- [Task directions]
Put the lines of these rows into a numbered list, dropping any blank lines. Leave the pictures out of your answer.

[Stored data entries]
══════════

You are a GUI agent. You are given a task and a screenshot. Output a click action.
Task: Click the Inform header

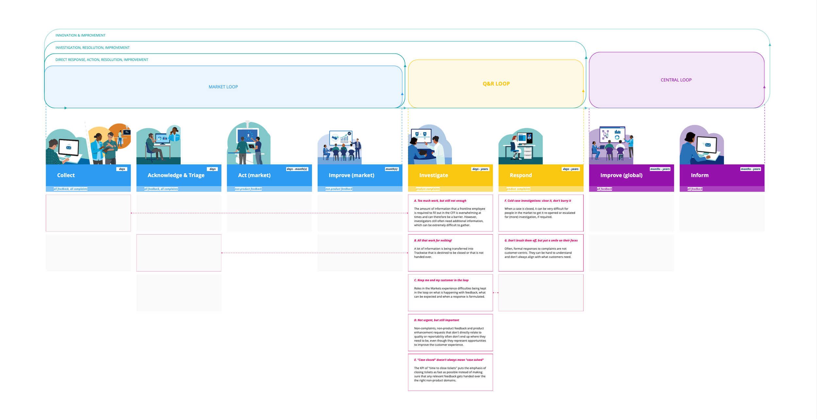700,175
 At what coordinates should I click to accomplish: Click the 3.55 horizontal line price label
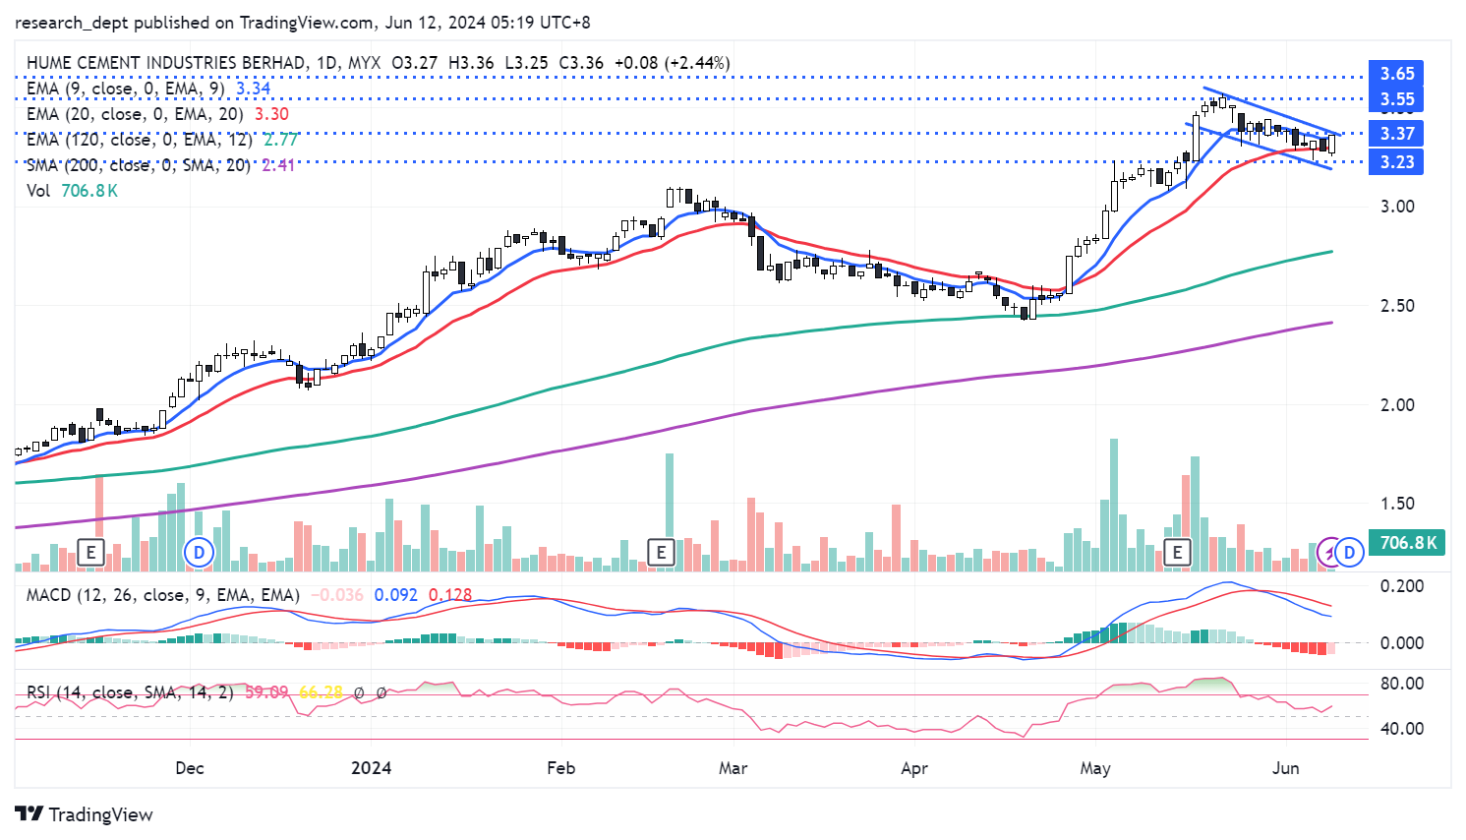click(1396, 99)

══════════

- [Output of the task]
1. You are a GUI agent. You are given a task and a screenshot. Output a click action.
2. Task: Click the Inform header
3. 700,175
4.  At what coordinates should I click to accomplish: Click the 3.55 horizontal line price label
5. click(1396, 99)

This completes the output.